Feature Definitions - Attributes

FeatureDefinitionAttributes(perfdb)

Class used for handling feature definition attributes. Can be accessed via perfdb.features.definitions.attributes.

Parameters:

  • perfdb

    (PerfDB) –

    Top level object carrying all functionality and the connection handler.

Source code in echo_postgres/perfdb_root.py
Python
def __init__(self, perfdb: e_pg.PerfDB) -> None:
    """Base class that all subclasses should inherit from.

    Parameters
    ----------
    perfdb : PerfDB
        Top level object carrying all functionality and the connection handler.

    """
    self._perfdb: e_pg.PerfDB = perfdb

get(feature_names=None, object_names=None, object_models=None, data_source_types=None, attribute_names=None, attribute_values=None, filter_type='and', output_type='dict', values_only=False)

Method to get the attributes of the given features.

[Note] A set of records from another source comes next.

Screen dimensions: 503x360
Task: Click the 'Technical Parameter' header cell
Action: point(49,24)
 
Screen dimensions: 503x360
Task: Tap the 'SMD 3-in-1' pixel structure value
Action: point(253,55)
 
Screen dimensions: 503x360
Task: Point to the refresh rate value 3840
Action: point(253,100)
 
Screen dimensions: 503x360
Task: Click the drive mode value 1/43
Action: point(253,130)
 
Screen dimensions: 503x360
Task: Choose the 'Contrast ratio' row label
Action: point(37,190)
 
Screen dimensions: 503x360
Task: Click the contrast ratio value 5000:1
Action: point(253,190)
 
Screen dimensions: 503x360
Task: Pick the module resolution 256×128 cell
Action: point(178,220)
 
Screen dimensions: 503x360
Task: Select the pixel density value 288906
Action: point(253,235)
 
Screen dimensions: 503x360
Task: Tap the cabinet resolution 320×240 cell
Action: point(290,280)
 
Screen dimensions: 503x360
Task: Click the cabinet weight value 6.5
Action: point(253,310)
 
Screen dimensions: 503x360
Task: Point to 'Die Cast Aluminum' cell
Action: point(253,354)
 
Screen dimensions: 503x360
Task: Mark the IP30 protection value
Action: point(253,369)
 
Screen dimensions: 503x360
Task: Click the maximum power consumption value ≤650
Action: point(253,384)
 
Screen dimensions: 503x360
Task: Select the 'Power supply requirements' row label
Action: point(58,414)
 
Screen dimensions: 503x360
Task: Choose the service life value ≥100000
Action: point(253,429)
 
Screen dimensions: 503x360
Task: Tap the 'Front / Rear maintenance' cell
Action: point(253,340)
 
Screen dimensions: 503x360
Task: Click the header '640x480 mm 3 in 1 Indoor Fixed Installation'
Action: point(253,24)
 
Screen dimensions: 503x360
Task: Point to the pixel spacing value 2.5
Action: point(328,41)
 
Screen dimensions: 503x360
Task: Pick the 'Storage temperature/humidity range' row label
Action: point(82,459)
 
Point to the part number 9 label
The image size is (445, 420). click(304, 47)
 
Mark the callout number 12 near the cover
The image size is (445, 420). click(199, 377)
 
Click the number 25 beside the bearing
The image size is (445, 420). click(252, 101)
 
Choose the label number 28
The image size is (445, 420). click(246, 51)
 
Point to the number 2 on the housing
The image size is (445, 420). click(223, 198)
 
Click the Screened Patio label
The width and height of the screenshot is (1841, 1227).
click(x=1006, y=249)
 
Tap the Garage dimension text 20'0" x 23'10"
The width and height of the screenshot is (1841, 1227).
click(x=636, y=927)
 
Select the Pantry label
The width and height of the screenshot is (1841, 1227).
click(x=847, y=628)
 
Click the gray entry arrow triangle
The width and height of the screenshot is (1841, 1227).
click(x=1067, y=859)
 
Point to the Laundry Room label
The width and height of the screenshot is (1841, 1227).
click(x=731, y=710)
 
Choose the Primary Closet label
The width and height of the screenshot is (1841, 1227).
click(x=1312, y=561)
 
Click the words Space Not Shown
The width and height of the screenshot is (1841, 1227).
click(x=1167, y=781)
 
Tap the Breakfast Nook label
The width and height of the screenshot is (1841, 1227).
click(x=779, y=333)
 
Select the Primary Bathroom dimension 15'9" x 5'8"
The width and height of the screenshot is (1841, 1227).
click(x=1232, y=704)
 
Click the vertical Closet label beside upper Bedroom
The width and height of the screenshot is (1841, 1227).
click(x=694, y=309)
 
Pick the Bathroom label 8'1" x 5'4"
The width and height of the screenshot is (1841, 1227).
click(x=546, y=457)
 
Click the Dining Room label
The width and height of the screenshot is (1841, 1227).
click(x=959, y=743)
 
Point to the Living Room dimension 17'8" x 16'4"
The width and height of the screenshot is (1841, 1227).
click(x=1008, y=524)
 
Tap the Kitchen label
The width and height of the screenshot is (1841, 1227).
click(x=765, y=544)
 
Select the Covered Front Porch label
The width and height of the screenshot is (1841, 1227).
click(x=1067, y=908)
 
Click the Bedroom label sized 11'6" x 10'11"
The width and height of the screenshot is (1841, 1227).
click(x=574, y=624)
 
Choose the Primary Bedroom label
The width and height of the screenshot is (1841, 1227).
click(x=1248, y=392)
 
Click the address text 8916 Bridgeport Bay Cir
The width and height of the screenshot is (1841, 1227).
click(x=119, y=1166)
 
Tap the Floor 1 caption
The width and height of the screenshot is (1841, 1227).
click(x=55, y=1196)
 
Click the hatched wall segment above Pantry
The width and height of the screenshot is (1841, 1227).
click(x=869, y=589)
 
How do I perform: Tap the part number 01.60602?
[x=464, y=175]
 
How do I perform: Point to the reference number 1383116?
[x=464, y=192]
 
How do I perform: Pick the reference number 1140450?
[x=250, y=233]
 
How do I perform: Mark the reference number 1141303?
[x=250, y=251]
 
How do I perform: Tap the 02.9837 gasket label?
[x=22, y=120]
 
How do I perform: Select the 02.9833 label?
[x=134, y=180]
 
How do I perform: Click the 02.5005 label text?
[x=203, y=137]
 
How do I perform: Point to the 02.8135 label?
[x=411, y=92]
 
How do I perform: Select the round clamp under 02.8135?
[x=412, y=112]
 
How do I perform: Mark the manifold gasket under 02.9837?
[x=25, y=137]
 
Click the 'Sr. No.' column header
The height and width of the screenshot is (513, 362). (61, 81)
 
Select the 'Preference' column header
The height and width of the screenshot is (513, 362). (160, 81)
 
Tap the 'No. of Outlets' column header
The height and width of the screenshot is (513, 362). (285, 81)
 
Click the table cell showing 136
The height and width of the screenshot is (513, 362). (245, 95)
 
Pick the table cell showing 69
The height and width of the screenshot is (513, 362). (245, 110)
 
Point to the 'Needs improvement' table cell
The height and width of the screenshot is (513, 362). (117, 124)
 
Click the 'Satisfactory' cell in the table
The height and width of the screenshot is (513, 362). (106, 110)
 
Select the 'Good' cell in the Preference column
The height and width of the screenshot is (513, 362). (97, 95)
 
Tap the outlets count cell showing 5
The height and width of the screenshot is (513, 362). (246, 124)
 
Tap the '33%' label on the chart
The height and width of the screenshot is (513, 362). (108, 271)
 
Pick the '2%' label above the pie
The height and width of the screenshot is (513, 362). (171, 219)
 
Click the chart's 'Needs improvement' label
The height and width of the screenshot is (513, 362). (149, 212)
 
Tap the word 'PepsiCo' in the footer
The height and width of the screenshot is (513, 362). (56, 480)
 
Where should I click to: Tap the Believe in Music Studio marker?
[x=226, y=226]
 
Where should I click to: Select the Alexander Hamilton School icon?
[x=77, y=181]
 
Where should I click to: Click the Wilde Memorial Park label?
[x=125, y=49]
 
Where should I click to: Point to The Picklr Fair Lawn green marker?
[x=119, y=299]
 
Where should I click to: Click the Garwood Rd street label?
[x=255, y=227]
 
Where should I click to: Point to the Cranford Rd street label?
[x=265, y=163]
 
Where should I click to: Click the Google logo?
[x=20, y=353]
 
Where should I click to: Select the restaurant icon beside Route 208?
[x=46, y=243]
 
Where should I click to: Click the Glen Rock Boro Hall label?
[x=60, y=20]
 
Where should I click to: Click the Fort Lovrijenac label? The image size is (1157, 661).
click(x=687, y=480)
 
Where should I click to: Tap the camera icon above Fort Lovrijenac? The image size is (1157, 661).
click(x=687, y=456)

The most useful keys/columns returned are:

  • data_source_type_name
  • attribute_name
  • attribute_value
  • data_type_name

Parameters:

  • feature_names

    (list[str] | None, default: None ) –

    Names of the features to get the attributes from. If set to None will get from all. By default None

  • object_names

    (list[str] | None, default: None ) –

    List of object names to filter the results. If set, will add the models of these objects to the object_models filter. By default None

  • object_models

    (list[str] | None, default: None ) –

    List of object model names to filter the results. By default None

  • data_source_types

    (list[str] | None, default: None ) –

    List of data source type names to filter the results. By default None

  • attribute_names

    (list[str] | None, default: None ) –

    List of attribute names to filter the results. If set to None will get all. By default None

  • attribute_values

    (dict[str, Any] | None, default: None ) –

    Dictionary of attribute names and values to filter the results. It must be in the format {attribute_name: attribute_value, ...}. By default None

  • filter_type

    (Literal['and', 'or'], default: 'and' ) –

    How to treat multiple filters. Can be one of ["and", "or"]. By default "and"

  • output_type

    (Literal['dict', 'DataFrame'], default: 'dict' ) –

    Output type of the data. Can be one of ["dict", "DataFrame"] By default "dict"

  • values_only

    (bool, default: False ) –

    If set to True, will only return the values of the attributes, skipping display_name, id, etc.

Returns:

  • dict[str, dict[str, dict[str, Any | dict[str, Any]]]]

    In case output_type is "dict", returns a dictionary in the format {object_model_name: {feature_name: {attribute_name: {attribute: value, ...}, ...}, ...} ...} If values_only is True, the innermost dictionary will be {attribute_name: value, ...}

  • DataFrame

    In case output_type is "DataFrame", returns a DataFrame with the following format: index = MultiIndex[object_model_name, feature_name, attribute_name], columns = [attribute, ...] If values_only is True, the columns will be ["attribute_value"]

  • DataFrame

    In case output_type is "pl.DataFrame", returns a Polars DataFrame

Source code in echo_postgres/feature_definition_attributes.py
Python
@validate_call
def get(
    self,
    feature_names: list[str] | None = None,
    object_names: list[str] | None = None,
    object_models: list[str] | None = None,
    data_source_types: list[str] | None = None,
    attribute_names: list[str] | None = None,
    attribute_values: dict[str, Any] | None = None,
    filter_type: Literal["and", "or"] = "and",
    output_type: Literal["dict", "DataFrame", "pl.DataFrame"] = "dict",
    values_only: bool = False,
) -> dict[str, dict[str, dict[str, Any | dict[str, Any]]]] | pd.DataFrame | pl.DataFrame:
    """Method to get the attributes of the  given features.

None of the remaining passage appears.